DIRECTIONS: Set out exactly, line by line, the stretch of data below that begins at the line containing "Open PCGS Photograde" and ends at the line containing "Given: Enable automatically", with both ends kept.

Collected data entries:
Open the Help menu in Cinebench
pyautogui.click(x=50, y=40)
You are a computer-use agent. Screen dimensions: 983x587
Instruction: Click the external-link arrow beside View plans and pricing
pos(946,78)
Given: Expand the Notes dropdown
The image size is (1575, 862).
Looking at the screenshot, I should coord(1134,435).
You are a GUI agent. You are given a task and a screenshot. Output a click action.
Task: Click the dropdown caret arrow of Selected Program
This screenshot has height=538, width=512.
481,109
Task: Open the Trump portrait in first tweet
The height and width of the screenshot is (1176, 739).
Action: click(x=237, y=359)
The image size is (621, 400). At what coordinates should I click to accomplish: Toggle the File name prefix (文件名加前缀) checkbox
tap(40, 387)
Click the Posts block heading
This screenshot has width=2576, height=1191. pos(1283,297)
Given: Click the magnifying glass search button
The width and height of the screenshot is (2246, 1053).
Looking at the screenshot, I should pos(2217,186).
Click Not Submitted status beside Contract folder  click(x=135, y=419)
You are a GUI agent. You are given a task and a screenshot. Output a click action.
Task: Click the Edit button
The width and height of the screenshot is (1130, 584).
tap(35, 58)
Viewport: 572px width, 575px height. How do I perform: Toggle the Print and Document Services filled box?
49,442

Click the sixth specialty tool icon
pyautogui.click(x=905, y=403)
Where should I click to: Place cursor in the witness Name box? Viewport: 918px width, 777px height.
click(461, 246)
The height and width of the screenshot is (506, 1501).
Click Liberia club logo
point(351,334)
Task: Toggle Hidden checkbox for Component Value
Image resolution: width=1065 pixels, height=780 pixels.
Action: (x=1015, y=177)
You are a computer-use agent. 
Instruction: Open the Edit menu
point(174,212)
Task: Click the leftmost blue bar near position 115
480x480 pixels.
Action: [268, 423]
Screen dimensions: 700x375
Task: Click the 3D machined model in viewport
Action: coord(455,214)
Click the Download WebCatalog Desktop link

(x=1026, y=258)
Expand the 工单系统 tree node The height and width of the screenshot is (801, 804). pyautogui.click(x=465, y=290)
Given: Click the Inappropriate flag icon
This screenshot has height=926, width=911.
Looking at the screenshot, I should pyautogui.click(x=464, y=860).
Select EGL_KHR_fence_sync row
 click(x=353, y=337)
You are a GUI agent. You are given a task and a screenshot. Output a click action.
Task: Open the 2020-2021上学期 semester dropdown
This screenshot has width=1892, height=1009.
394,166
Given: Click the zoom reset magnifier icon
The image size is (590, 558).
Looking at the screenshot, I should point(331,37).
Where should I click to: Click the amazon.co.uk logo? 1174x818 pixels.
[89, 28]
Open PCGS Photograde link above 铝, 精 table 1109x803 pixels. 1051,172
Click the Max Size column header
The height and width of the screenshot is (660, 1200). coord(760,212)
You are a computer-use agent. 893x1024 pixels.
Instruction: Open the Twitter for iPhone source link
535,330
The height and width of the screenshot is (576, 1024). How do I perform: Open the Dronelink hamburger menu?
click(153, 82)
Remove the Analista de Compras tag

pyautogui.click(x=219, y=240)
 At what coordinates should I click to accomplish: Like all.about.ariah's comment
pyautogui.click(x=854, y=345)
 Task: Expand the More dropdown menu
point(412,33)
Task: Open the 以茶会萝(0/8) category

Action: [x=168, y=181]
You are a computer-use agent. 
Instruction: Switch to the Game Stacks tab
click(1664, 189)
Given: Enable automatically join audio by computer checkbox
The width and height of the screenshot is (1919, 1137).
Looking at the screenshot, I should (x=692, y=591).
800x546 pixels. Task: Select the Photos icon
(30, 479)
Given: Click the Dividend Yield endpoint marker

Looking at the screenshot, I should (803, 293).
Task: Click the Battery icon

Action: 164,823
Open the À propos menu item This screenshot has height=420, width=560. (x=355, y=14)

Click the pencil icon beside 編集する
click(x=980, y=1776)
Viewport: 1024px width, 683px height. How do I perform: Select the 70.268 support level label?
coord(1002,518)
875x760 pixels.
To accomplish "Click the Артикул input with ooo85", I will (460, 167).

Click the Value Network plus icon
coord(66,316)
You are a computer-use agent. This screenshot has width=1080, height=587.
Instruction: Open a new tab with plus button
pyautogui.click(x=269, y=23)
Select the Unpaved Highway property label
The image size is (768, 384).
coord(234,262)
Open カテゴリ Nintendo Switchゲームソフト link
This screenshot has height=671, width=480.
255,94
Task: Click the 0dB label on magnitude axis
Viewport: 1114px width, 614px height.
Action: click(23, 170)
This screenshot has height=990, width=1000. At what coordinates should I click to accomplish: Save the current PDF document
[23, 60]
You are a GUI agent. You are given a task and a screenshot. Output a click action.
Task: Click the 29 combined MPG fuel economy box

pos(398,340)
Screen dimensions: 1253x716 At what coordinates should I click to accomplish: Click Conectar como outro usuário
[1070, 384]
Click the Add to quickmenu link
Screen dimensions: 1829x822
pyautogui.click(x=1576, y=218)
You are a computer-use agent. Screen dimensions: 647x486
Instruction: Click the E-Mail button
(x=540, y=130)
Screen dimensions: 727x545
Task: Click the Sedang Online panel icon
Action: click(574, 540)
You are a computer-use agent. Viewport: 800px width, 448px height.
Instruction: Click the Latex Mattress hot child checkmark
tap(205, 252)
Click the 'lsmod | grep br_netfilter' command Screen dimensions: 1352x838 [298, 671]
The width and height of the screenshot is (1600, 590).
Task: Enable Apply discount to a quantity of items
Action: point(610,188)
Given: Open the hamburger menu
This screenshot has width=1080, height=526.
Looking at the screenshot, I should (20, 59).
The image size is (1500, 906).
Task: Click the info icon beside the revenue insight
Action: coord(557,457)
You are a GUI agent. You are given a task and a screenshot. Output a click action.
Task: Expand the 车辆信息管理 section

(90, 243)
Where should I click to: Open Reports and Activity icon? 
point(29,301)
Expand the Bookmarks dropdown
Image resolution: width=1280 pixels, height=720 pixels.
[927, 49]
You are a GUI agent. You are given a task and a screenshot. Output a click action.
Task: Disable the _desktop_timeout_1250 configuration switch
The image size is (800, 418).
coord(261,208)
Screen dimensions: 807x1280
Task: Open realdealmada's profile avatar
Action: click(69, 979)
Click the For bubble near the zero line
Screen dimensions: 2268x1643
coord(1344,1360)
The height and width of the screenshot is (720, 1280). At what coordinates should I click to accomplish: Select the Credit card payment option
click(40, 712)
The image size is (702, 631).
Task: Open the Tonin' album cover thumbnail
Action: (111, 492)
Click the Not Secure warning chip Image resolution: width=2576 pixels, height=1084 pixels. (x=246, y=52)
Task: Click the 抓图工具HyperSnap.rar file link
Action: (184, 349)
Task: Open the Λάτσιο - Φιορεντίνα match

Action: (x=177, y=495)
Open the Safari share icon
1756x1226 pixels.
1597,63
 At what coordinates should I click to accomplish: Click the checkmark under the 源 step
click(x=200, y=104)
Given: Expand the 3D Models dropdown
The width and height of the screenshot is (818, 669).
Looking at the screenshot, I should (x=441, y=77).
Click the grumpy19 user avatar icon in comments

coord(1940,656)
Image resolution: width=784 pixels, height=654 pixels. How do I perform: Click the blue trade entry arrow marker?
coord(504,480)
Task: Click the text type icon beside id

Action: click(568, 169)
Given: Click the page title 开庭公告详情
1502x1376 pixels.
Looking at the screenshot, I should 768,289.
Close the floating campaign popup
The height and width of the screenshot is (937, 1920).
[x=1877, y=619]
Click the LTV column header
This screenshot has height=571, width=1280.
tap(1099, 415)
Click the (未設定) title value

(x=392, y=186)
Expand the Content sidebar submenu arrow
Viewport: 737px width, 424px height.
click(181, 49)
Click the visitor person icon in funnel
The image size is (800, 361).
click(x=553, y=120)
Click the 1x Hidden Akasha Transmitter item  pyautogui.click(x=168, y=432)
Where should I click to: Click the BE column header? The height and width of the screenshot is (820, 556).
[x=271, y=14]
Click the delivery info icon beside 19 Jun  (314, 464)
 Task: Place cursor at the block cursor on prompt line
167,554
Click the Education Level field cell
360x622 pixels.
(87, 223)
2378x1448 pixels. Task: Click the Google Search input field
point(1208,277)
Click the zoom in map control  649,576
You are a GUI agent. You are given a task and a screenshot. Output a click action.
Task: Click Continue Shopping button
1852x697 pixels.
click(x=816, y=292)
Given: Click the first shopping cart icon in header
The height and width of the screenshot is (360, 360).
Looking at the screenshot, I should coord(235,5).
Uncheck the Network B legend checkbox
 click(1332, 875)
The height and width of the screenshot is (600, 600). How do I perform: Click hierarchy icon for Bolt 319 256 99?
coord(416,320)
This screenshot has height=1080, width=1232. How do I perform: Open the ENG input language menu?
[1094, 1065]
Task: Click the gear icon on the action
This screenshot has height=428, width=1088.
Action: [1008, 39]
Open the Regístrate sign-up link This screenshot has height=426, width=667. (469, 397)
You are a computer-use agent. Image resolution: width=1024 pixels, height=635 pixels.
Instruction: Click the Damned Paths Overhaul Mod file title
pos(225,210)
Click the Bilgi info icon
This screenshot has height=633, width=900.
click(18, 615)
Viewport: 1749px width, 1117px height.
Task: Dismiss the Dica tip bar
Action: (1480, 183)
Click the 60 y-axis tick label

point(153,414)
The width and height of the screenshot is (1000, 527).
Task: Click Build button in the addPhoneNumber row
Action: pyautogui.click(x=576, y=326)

YOUR SOLUTION:
Open PCGS Photograde link above 铝, 精 table 1109x803 pixels. 1051,172
Click the Max Size column header
The height and width of the screenshot is (660, 1200). coord(760,212)
You are a computer-use agent. 893x1024 pixels.
Instruction: Open the Twitter for iPhone source link
535,330
The height and width of the screenshot is (576, 1024). How do I perform: Open the Dronelink hamburger menu?
click(153, 82)
Remove the Analista de Compras tag

pyautogui.click(x=219, y=240)
 At what coordinates should I click to accomplish: Like all.about.ariah's comment
pyautogui.click(x=854, y=345)
 Task: Expand the More dropdown menu
point(412,33)
Task: Open the 以茶会萝(0/8) category

Action: [x=168, y=181]
You are a computer-use agent. 
Instruction: Switch to the Game Stacks tab
click(1664, 189)
Given: Enable automatically join audio by computer checkbox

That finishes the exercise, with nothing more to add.